# TASK TO CARRY OUT
The expected output is the full set of entries, printed exactly, without pictures.
[Start of section]
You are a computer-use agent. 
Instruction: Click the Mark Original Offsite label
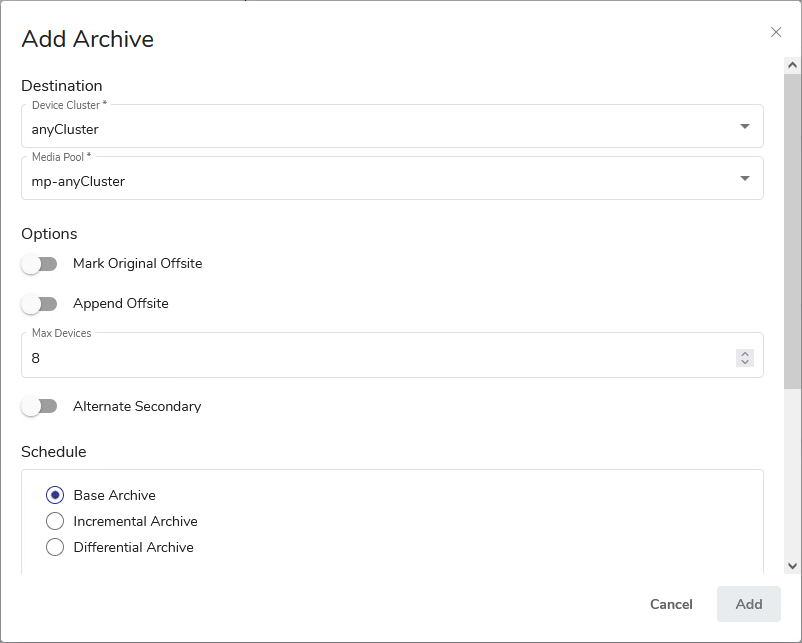138,264
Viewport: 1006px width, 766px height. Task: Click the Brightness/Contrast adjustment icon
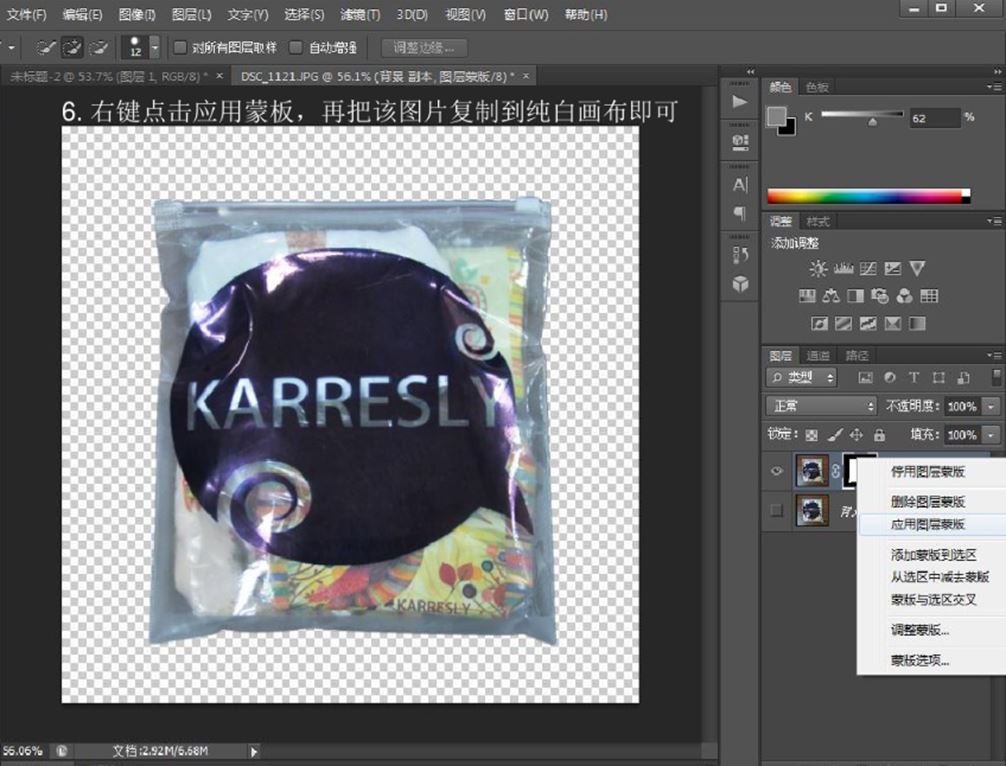(x=818, y=268)
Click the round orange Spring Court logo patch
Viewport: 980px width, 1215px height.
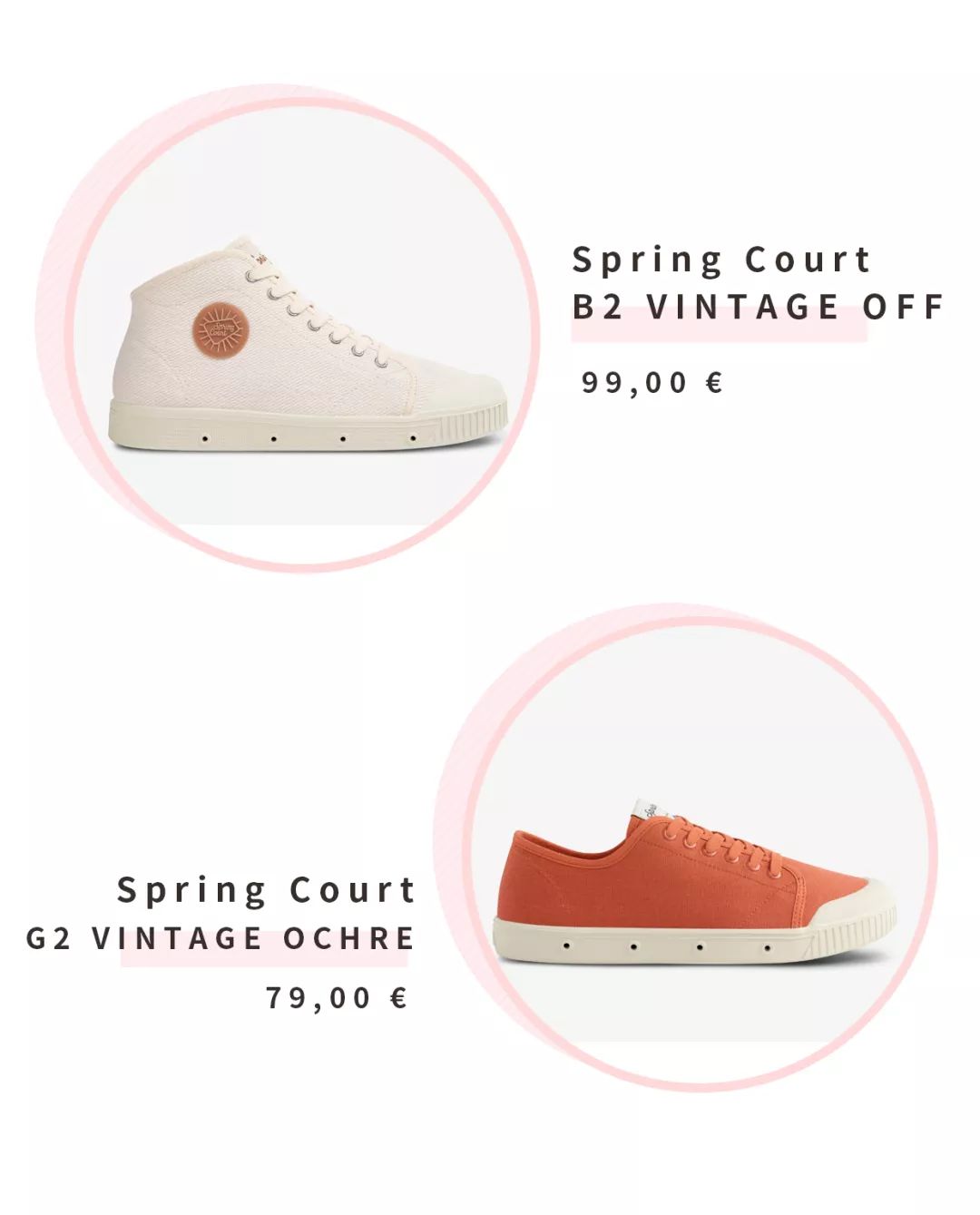pos(219,327)
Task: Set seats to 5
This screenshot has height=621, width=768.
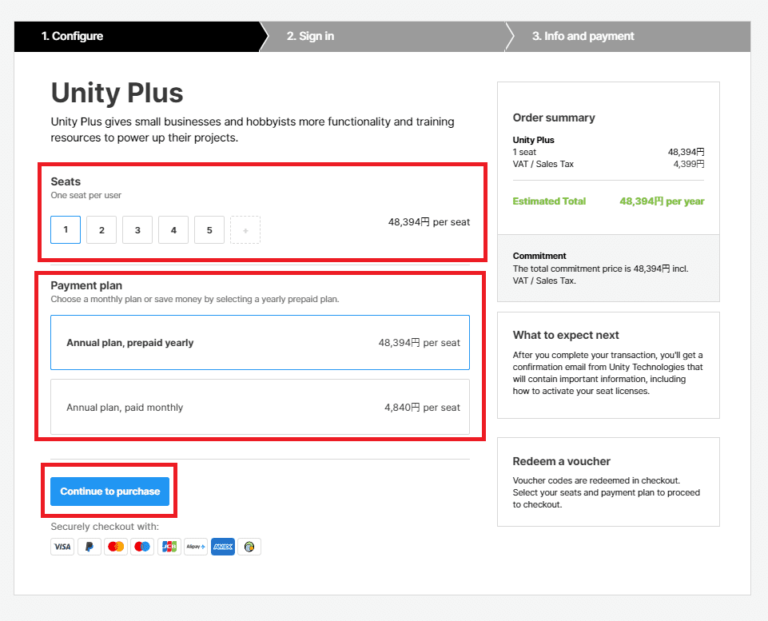Action: tap(209, 230)
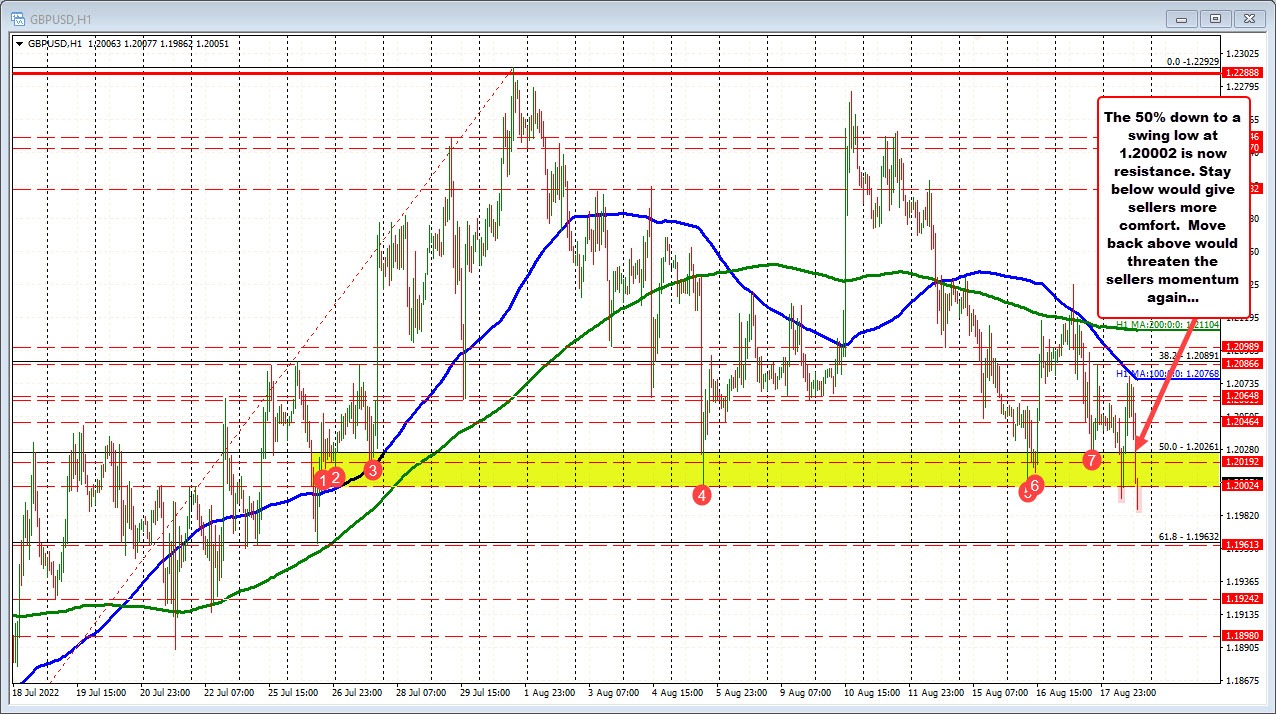Select the H1 MA:100:0:0 blue label
This screenshot has width=1276, height=714.
coord(1167,373)
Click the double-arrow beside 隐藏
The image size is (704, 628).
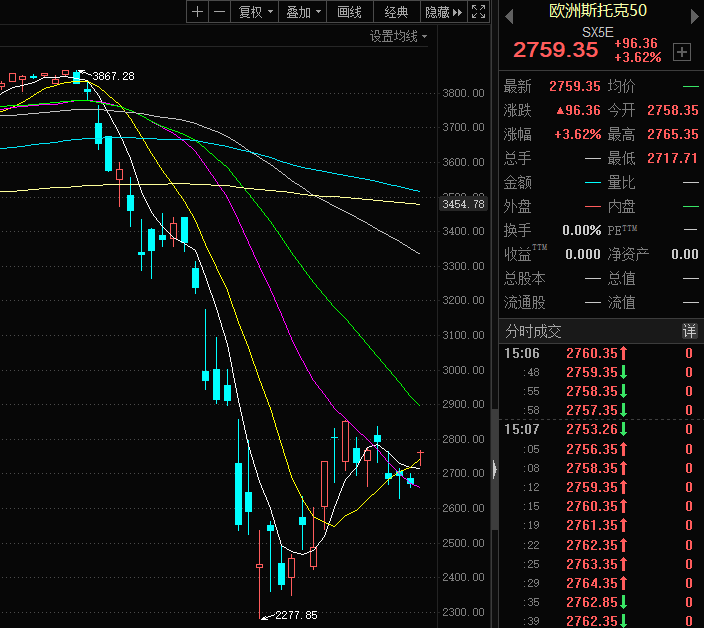click(x=458, y=12)
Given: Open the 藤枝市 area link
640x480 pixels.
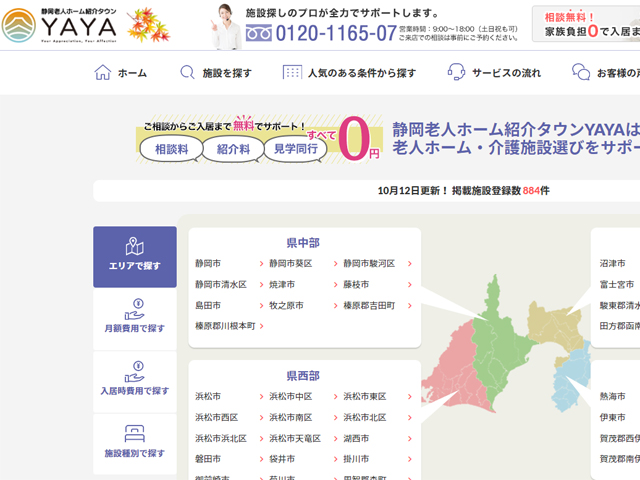Looking at the screenshot, I should coord(356,285).
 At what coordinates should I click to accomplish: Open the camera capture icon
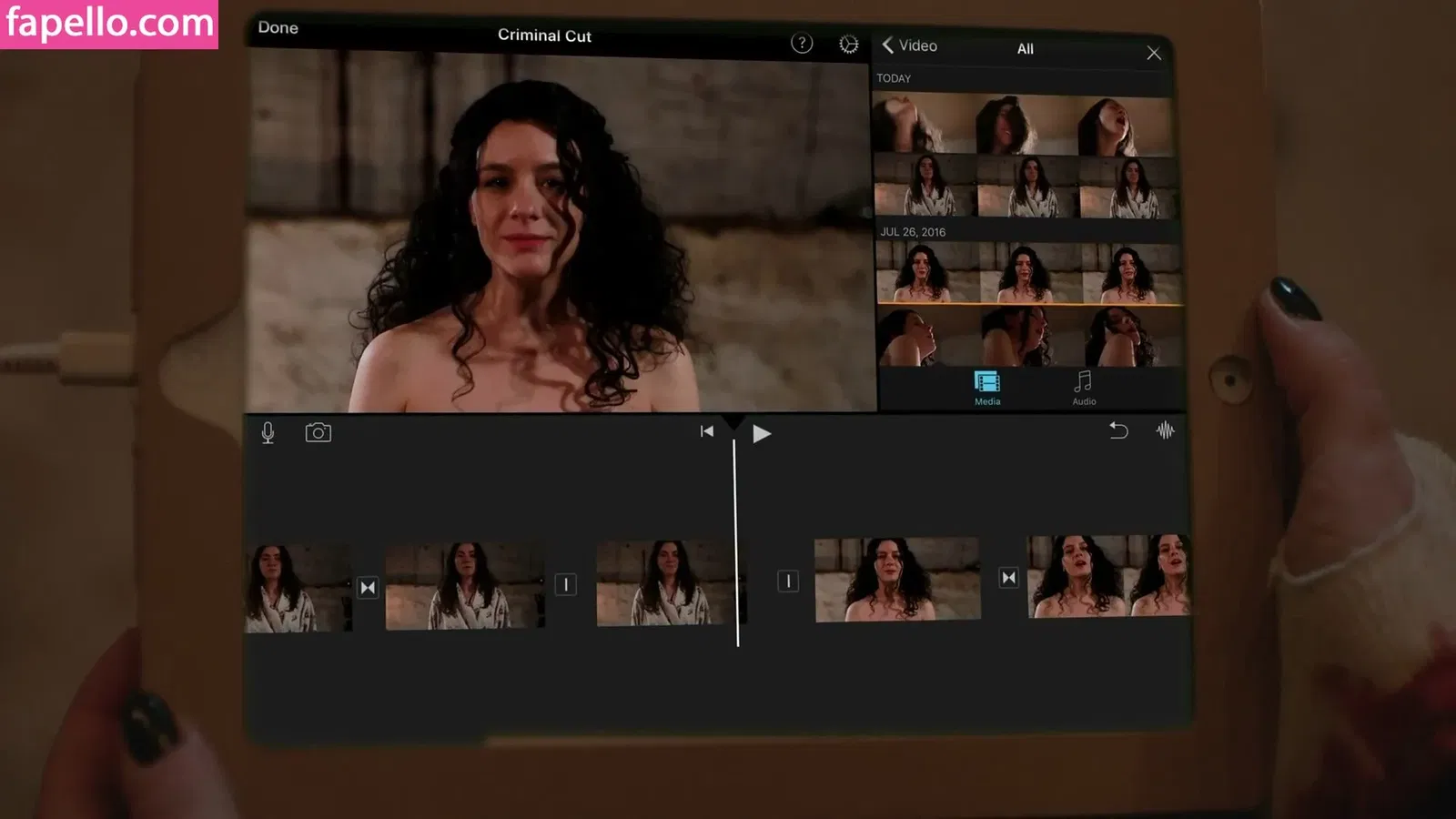(x=318, y=432)
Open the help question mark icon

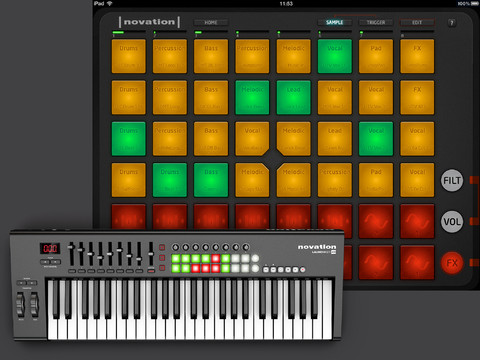point(452,23)
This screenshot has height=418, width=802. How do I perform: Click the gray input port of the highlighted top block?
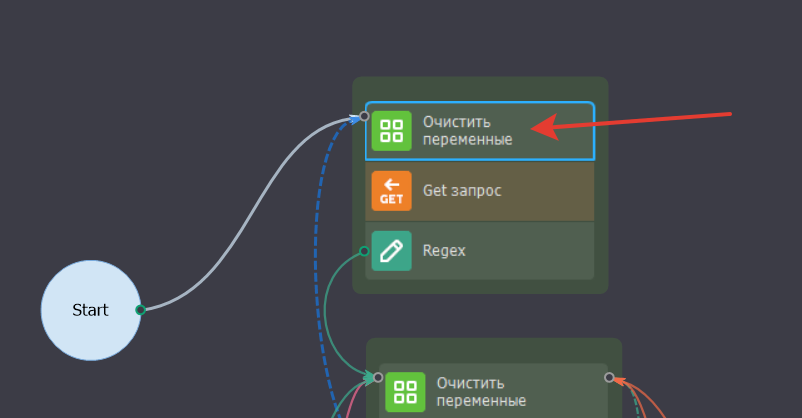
[End of section]
# EXERCISE RESULT
You are a computer-use agent. 
Instruction: Click the Mark Original Offsite label
138,264
Viewport: 1006px width, 766px height. Task: Click the Brightness/Contrast adjustment icon
(x=818, y=268)
Click the round orange Spring Court logo patch
Viewport: 980px width, 1215px height.
pos(219,327)
Task: Set seats to 5
This screenshot has height=621, width=768.
Action: tap(209, 230)
Select the H1 MA:100:0:0 blue label
This screenshot has width=1276, height=714.
coord(1167,373)
Click the double-arrow beside 隐藏
The image size is (704, 628).
click(x=458, y=12)
Given: Open the 藤枝市 area link
640x480 pixels.
Looking at the screenshot, I should coord(356,285).
 At what coordinates should I click to accomplish: Open the camera capture icon
(x=318, y=432)
Open the help question mark icon

point(452,23)
This screenshot has height=418, width=802. How do I perform: Click the gray input port of the highlighted top block?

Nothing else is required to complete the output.